That's very kind of you Steve. But I have some Aussie coal that I pilfered from the tender of an old preserved Victorian Railways Loco. that is very high on the Aroma Incredibilous scale. I'll bring some to the NSS and we can clear the room together. 

Rob Meadows 

Los Angeles


----------



## Shay Gear Head (Jan 3, 2008)

The bell doesn't ring for those that use anything other than Welsh coal?


----------



## Ding Dong (Sep 27, 2010)

When I picked up my Castle from John Barrett of Barrett Engineering a couple of years ago, we test fired it on his home track. John prefers to use anthracite when he coal fires. He states that shovel for shovel, anthracite will give you the longest burn over Welsh coal. When he runs a coal fired loco at an exhibition, he fires it on anthracite and throws in the odd shovel of Welsh coal for the aroma and bituminous coal for the smoke just to please the gallery.
So back to my original question, has anyone used Pennsylvania anthracite?

Rob Meadows 

Los Angeles


----------



## Slipped Eccentric (Jan 2, 2008)

In my K27 Ive successfully burned Welsh coal, Pocahontas coal, Crap coal from a power plant in Florida, Blacksmith coal I bought on Ebay, coal from Steamtown, coal from Utah, coal from New York, coal from New Jersey, sticks I've found laying on the ground, scrap wood from my leftover stock, charcoal and even chunks of rubber.

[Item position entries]
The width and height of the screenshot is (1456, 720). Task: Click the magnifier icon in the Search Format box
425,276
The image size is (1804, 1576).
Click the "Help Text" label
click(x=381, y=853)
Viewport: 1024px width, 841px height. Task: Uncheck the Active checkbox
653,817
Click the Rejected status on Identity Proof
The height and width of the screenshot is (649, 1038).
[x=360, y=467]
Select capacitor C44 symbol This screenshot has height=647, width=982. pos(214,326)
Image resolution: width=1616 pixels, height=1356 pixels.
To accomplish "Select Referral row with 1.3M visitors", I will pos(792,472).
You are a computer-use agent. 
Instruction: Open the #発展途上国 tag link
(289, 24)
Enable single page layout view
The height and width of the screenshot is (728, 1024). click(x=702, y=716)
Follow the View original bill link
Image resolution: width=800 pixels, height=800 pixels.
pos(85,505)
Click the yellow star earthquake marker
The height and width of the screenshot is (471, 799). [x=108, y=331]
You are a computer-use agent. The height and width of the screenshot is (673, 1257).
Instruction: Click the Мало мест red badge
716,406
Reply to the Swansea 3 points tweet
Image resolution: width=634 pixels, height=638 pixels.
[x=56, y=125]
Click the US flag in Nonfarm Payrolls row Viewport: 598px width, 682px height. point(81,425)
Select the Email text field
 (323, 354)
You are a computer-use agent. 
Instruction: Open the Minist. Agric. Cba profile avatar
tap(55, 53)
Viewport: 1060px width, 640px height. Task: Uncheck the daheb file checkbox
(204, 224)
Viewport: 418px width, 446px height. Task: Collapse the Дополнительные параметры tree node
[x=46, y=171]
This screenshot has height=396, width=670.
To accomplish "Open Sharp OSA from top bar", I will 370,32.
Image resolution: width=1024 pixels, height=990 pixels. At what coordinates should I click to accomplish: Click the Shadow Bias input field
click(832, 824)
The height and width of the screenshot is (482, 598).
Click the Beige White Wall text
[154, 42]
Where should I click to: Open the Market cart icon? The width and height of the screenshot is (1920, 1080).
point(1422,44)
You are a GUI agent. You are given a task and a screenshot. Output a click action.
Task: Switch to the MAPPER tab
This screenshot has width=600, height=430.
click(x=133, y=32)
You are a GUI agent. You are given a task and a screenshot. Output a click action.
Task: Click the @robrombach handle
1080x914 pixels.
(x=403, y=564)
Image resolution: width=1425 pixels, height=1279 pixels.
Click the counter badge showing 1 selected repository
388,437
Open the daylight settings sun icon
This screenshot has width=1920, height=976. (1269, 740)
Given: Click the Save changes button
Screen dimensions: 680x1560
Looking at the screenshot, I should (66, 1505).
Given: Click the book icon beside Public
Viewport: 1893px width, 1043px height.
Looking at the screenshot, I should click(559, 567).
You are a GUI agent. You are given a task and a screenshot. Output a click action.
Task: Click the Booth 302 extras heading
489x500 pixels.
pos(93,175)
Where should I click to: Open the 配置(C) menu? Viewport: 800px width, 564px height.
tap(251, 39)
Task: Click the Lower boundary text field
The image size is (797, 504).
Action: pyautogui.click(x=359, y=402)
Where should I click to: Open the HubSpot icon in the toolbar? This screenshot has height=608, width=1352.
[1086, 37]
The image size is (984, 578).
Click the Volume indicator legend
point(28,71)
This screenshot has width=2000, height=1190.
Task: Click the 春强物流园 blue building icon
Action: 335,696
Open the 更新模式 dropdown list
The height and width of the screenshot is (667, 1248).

- **Set of tasks**
**A)** Transcribe part of the coal thread, beginning at the words "That's very kind" and stopping after "the room together.".
**B)** Pick up the thread about burning coal in live steam locomotives and continue it from its last line.
The entries play no part in this.

- **Results for each task**
**A)**
That's very kind of you Steve. But I have some Aussie coal that I pilfered from the tender of an old preserved Victorian Railways Loco. that is very high on the Aroma Incredibilous scale. I'll bring some to the NSS and we can clear the room together.

**B)**
The ONLY thing I've found that will not burn and make steam in this engine is Pennsylvania Anthracite that was mined locally (I'm just south of Scranton, PA). I would have had the same, or _better_, success throwing gravel into the fire.


----------



## rbednarik (Jan 2, 2008)

As has been said before, Anthracite coal is a very hard coal, with little in the way of volatiles. It's high carbon content means that it is going to require a high air velocity through the fire (the draft) in order to burn properly. Having fired our coal stove in the house for years on pea sized anthracite from Pennsylvania, it produces no smoke, no cinder, very little in the way of clinker, and the byproduct is mostly light feathery fly ash. I think Larry H. got some power plant coal, for true PA anthracite requires little cleanup and certainly leaves no residue in the flues. Our Coal stove has been burning Anthracite for 30 years, and I never recall having to sweep the chimney clean, save for the time someone put green pine in as the starter wood!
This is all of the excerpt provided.